Белые одежды - Дудинцев Владимир Дмитриевич. Страница 56
— Нет, надо. Почему-то считают некоторые, что это изъян...
«Вот оно», — вяло подумал он, сдаваясь. Но тут же воспрянул: «Это невозможно! Нельзя, пусть будет неопределенность!»
Он зажал уши и еще шевелил пальцами в ушах — чтоб ничего не слышать. Закрыл глаза и сквозь ресницы, как бы в сумерках, все же видел, как она шевелила маленькими, детски-чистыми губами, и при этом растопыренными пальцами лохматила волосы на его груди. Она исповедовалась ему в чем-то, в каком-то своем грехе. Потом подняла глаза со вздохом. Улыбнулась виновато. И вдруг заметила, что он по-настоящему, намертво закрыл уши. Смеясь, стала тормошить его, схватила обе руки, оторвала от ушей.

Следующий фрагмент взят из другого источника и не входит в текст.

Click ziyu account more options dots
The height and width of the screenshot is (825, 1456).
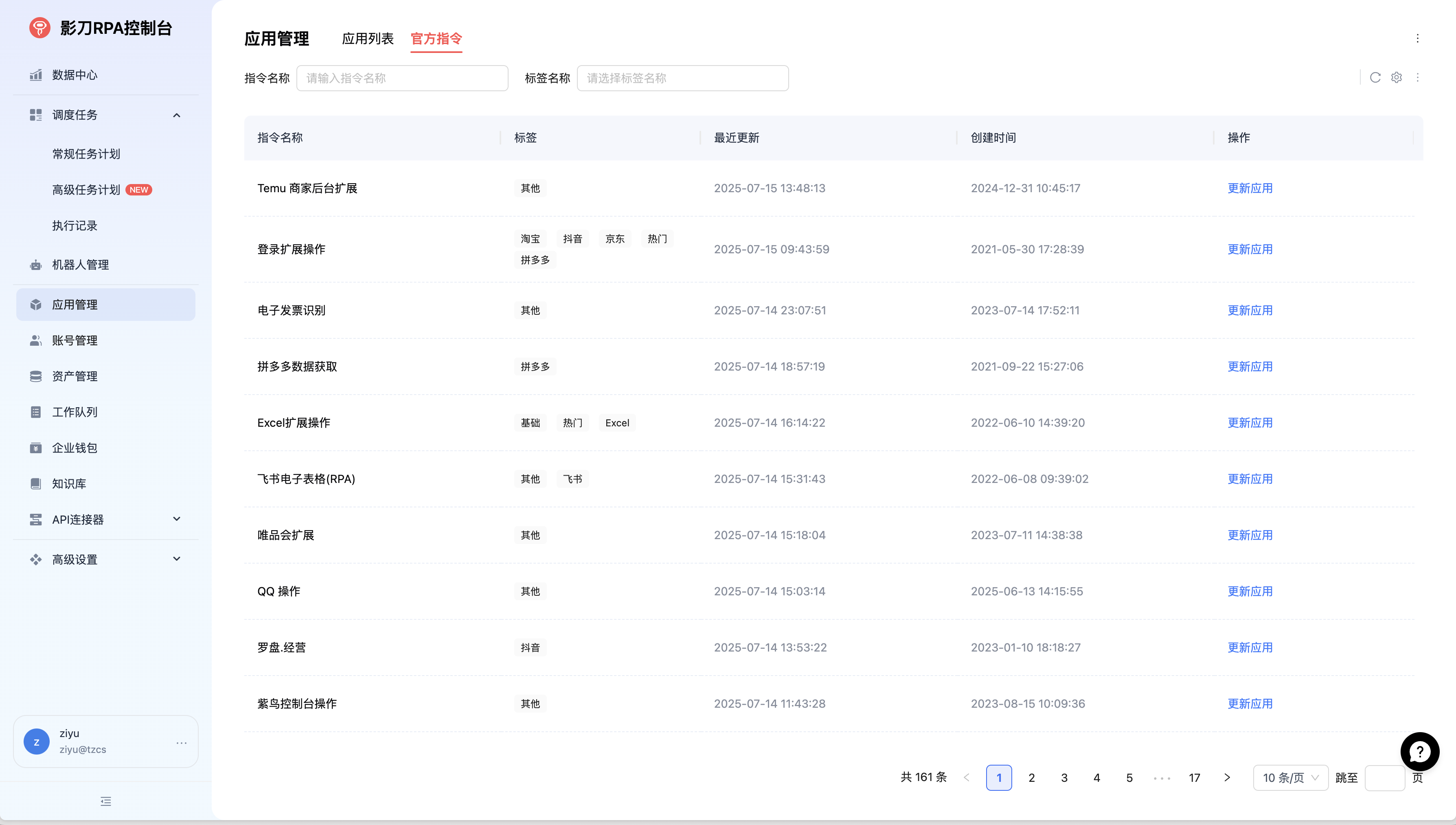tap(181, 742)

— Ты не слышал ничего! А ты ведь должен узнать. Должен.
Сковала обе его руки и прямо в ухо продудела:
— Ю стурую дуву! — так у нее получилось. — Я старая, старая дева! Знаешь, кто я? Бледно-голубая муха-девственница, только старая. Ты разве не видишь, что я вся — длинная, прозрачная и бледно-голубая! Ну? Разве я не должна была тебя предупредить?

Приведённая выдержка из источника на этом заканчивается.